Dry vs. wet macular degeneration

Regardless of what form of AMD a patient has, they are at a significantly higher risk for irreversible vision loss, and require close monitoring. Patients presenting with dry AMD will initially have mild RPE disruption within their macula, often classified as “pigment mottling” or “pigment granulation.” The RPE will typically have areas of coalesced hyper and/or hypopigmentary changes. Dry AMD typically progresses to form small “hard” drusen deposits, or larger “soft” drusen deposits, all of which consist of photoreceptor waste material.

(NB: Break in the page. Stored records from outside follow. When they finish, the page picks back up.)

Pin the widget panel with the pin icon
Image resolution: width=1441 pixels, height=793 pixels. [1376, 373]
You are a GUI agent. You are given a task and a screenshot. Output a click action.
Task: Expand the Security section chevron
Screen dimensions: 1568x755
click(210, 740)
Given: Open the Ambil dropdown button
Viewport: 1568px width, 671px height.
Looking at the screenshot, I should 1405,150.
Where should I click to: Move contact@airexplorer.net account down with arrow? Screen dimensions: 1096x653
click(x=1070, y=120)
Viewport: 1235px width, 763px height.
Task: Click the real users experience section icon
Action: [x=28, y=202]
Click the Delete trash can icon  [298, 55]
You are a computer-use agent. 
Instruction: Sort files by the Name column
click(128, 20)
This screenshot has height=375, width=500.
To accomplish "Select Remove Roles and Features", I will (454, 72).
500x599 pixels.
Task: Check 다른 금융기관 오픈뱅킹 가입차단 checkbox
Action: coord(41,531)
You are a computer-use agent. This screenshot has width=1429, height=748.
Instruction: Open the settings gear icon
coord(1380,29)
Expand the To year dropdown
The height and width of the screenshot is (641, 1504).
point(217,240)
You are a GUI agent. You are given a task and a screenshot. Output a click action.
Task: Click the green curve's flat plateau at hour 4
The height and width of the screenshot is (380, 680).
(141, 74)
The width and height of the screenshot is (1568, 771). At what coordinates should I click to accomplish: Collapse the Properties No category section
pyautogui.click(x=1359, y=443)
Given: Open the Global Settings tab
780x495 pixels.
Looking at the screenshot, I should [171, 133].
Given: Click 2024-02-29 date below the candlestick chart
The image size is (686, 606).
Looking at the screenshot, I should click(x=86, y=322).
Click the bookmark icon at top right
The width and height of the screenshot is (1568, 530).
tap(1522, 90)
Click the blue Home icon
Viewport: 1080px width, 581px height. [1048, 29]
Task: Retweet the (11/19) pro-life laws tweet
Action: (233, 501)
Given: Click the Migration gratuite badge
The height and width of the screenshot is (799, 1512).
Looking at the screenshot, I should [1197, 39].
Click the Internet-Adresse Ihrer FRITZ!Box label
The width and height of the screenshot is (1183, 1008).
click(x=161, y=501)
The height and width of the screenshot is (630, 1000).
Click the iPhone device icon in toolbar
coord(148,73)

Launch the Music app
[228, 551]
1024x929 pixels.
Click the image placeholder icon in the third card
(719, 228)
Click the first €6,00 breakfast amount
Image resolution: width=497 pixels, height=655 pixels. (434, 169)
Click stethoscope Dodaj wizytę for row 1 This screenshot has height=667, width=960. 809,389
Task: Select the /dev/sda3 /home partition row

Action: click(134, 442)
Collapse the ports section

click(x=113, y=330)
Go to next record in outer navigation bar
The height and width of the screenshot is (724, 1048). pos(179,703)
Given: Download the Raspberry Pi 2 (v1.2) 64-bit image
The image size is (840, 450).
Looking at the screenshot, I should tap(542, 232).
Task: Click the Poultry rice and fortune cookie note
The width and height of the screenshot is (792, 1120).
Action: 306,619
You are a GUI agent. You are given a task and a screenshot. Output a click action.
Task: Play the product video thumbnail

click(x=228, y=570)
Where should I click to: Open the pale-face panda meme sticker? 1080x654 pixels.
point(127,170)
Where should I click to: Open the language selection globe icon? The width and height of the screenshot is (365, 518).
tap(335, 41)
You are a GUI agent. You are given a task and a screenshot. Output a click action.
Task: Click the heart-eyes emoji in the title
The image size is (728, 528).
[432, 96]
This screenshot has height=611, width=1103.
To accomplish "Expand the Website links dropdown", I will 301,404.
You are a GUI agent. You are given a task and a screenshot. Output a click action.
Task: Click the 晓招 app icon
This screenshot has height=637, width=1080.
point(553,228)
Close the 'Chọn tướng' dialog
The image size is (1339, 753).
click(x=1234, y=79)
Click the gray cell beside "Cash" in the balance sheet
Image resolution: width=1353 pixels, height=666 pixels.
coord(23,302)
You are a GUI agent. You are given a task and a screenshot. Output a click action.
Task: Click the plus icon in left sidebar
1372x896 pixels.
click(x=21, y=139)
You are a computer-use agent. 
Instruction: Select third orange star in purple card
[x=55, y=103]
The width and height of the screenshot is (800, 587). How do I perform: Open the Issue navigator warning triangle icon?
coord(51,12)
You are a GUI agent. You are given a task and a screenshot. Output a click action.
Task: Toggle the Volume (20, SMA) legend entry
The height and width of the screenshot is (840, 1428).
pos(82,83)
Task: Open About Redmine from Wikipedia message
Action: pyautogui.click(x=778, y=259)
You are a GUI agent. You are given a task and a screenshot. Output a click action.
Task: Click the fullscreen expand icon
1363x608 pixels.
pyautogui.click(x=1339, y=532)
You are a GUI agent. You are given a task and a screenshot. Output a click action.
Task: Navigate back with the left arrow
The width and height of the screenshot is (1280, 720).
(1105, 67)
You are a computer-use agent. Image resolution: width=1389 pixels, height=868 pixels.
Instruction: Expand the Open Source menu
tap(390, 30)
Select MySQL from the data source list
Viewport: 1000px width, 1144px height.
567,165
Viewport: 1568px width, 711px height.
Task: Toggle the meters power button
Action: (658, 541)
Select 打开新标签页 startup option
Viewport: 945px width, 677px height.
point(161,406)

Numerous AMD grading scales exist to help clinicians determine disease severity and necessary treatment protocols. The American Academy of Ophthalmology has adopted the AREDS grading scale in the clinical classification of AMD severity.

The presence of numerous small/medium hard drusen (<125 micrometers in size) typically indicates early AMD classification (AREDS category 2). Multiple soft drusen, typically greater in size (>125 micrometers), are generally indicative of intermediate dry AMD stages (AREDS category 3). The presence of CNVM and/or any fovea-involving geographic atrophy places the patient at advanced/late stage disease (AREDS category 4).

Of the patients with dry AMD, up to 20% will convert to the wet form. Dry AMD is typically treated with patient education (eg. smoking cessation counseling and use of home amsler grid) and nutritional supplementation (e.g., AREDS/Preservision vitamins, increased dietary intake of lutein/zeaxanthin and omega 3 fatty acids).

The wet form of AMD is more sight-threatening. Approximately 10% of all AMD cases occur in the wet form and require aggressive management with anti-VEGF therapy. Unfortunately, patients with wet AMD can still progress and lose central vision, despite standard-of-care treatment and close monitoring. This occurs when the CNVM partially “resolves”, leaving a disciform macular scar in its place.